*YOUR TASK*
Identify each line in the records below that contains the string "picker", and copy those lines out in full. Case counts.

*INPUT RECORDS*
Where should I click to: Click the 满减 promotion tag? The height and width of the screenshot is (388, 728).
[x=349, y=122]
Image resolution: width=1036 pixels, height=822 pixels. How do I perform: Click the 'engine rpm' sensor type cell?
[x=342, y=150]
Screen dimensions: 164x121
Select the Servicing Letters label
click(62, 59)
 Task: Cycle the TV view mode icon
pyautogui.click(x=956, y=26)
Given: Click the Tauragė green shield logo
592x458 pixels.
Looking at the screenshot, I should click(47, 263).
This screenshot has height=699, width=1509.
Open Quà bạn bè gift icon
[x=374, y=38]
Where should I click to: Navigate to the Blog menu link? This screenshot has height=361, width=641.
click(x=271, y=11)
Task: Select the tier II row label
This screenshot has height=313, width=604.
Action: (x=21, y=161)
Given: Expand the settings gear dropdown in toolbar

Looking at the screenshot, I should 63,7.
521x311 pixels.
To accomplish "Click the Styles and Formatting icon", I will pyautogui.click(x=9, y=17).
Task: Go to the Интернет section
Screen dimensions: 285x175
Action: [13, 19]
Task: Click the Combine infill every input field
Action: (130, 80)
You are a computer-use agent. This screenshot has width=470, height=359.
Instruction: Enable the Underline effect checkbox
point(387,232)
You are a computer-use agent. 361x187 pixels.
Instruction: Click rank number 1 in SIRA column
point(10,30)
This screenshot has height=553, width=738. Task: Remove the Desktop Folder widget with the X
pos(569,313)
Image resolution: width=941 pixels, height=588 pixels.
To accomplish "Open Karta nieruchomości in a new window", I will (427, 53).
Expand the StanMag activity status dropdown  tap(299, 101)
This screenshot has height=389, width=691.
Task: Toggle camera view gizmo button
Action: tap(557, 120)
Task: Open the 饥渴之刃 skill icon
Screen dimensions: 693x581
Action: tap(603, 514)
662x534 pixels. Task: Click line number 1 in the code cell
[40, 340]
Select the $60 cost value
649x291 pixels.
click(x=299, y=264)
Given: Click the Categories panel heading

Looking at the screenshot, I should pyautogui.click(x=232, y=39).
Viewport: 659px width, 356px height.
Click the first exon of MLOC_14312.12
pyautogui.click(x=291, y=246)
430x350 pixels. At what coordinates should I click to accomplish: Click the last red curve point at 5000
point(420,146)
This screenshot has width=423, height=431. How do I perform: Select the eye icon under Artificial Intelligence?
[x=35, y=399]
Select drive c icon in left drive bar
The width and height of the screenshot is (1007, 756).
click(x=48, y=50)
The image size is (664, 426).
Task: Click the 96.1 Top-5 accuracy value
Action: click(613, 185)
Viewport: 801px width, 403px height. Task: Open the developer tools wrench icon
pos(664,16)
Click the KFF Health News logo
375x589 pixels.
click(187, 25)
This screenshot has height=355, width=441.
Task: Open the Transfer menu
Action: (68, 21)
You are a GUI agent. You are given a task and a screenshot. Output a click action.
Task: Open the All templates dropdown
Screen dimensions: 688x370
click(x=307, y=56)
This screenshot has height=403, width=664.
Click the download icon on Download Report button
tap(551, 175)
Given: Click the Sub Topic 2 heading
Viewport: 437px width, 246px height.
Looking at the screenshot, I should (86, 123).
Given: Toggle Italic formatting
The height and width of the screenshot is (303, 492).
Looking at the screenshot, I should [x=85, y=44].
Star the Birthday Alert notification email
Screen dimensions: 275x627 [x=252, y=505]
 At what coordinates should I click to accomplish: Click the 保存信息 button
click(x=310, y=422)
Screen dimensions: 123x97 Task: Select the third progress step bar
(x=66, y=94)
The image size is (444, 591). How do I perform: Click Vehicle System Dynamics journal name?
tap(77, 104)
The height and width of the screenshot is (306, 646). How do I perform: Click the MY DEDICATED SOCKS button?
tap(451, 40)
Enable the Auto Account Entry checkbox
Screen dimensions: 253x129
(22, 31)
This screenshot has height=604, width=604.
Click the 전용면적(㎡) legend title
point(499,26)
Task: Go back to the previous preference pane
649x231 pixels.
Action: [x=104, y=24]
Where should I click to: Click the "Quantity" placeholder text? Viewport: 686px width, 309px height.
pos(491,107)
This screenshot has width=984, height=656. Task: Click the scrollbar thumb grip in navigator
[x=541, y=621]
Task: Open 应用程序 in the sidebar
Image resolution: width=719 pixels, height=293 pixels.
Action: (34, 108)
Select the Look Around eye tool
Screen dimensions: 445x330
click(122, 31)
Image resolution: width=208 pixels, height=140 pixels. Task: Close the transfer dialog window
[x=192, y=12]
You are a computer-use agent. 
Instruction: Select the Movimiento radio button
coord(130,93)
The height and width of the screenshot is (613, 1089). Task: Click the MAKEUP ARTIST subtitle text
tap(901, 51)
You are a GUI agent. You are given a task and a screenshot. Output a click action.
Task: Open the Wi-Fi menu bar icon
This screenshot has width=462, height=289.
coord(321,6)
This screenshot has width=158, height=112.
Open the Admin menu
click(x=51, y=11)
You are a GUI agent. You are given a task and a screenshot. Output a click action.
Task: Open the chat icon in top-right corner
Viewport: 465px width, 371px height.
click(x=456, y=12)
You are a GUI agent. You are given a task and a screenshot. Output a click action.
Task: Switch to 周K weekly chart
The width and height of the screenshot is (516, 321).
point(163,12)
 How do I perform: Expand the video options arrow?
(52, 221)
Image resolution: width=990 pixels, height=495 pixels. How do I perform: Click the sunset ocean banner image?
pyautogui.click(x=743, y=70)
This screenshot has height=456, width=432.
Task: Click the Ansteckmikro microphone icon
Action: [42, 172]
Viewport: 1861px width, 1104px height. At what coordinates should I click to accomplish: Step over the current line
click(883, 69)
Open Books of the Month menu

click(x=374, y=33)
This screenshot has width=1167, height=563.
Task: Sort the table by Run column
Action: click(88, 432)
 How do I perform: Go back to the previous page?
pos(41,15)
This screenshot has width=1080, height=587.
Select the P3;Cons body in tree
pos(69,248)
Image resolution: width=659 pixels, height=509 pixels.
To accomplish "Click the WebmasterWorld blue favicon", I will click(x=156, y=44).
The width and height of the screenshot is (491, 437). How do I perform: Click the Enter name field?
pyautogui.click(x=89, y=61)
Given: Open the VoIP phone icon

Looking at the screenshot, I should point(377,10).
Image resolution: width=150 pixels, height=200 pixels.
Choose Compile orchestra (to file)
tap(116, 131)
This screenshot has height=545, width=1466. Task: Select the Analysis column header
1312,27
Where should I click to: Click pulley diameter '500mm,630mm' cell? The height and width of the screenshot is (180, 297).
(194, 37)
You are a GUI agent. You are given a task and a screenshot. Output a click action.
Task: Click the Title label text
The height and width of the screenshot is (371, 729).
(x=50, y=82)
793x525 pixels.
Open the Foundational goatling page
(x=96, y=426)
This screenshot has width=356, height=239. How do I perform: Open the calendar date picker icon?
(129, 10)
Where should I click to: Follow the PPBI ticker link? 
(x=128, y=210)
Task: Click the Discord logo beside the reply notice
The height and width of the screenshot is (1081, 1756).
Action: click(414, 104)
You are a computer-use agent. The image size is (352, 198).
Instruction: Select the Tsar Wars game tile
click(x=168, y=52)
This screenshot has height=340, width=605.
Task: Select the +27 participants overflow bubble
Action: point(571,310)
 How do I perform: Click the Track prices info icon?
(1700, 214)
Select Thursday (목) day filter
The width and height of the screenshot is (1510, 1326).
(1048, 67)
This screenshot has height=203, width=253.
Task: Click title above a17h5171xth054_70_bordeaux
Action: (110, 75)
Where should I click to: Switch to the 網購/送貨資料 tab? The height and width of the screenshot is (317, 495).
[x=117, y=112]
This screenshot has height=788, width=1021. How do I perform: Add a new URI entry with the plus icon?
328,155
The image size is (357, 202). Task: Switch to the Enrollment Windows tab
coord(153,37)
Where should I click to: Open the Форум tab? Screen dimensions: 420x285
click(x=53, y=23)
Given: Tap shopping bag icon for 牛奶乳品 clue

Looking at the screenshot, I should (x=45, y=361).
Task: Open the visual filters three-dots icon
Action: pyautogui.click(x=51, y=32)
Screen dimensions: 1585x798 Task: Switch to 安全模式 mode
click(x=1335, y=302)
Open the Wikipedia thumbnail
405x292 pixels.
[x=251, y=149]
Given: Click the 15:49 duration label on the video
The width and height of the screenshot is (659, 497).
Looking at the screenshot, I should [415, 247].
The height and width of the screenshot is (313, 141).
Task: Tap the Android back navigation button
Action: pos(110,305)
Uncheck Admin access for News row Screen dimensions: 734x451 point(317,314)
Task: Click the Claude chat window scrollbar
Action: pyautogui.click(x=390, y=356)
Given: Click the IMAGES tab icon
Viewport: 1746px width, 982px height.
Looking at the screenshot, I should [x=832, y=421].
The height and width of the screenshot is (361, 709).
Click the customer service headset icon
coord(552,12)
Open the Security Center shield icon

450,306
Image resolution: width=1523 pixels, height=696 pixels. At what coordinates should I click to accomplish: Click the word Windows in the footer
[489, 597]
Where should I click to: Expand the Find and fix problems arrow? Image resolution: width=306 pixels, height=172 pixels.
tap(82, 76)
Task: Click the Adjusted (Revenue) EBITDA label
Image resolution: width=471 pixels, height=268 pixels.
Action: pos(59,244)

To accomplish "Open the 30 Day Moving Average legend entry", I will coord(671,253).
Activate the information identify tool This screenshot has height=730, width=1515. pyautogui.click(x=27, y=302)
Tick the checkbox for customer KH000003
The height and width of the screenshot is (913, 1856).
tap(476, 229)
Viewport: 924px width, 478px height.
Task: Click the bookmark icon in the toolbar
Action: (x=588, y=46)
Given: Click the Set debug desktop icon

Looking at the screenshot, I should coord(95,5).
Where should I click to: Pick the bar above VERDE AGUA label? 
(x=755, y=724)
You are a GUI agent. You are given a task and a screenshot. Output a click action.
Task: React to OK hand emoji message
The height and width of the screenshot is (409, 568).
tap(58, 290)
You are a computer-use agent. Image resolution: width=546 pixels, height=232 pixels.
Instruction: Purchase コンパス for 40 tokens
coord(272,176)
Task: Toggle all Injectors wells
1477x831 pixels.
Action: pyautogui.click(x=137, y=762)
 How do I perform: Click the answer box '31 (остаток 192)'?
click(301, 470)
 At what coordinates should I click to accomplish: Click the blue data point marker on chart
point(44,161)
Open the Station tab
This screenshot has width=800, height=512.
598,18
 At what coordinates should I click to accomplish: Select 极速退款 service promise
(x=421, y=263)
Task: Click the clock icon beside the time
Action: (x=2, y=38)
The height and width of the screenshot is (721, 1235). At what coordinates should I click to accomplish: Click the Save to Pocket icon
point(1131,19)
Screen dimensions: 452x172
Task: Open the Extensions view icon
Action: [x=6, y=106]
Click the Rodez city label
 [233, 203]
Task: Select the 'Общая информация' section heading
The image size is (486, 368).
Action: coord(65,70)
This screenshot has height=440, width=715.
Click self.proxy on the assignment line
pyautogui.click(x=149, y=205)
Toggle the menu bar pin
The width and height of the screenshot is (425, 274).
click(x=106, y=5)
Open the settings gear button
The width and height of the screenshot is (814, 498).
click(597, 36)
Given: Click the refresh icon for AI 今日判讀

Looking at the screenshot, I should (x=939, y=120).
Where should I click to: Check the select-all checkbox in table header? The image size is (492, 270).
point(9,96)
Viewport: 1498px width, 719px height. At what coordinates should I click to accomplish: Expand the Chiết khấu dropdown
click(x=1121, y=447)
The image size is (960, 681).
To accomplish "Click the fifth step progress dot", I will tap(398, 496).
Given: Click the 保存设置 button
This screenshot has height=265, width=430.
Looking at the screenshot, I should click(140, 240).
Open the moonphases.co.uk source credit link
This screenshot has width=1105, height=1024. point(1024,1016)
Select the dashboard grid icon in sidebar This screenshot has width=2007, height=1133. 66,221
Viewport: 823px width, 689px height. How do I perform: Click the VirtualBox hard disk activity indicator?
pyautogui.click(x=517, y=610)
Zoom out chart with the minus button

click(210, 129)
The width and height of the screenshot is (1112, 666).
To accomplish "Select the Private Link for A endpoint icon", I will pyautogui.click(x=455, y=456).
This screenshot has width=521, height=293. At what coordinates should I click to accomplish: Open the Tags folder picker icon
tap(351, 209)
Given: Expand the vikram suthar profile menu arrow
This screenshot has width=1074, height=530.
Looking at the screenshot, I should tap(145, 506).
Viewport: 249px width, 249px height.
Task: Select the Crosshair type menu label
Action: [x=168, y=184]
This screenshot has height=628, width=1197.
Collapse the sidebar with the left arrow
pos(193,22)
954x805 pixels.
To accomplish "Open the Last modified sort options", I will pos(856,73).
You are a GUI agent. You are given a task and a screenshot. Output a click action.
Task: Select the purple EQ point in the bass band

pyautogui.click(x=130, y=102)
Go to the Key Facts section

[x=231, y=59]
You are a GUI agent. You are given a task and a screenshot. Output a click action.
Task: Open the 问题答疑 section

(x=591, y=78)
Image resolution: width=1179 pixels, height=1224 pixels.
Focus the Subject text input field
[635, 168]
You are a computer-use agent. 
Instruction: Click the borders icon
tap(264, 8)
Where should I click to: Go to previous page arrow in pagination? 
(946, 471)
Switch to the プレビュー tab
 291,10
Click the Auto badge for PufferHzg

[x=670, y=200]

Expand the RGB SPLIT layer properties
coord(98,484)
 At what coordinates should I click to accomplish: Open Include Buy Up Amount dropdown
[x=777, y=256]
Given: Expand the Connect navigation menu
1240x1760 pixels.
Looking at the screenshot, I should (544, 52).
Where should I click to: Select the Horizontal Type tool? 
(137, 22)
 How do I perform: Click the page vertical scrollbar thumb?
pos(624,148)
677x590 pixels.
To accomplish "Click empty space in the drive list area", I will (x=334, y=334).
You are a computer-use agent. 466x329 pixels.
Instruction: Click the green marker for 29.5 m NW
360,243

*EXERCISE RESULT*
This screenshot has width=356, height=239. How do I perform: Open the calendar date picker icon?
This screenshot has width=521, height=293. At what coordinates should I click to accomplish: Open the Tags folder picker icon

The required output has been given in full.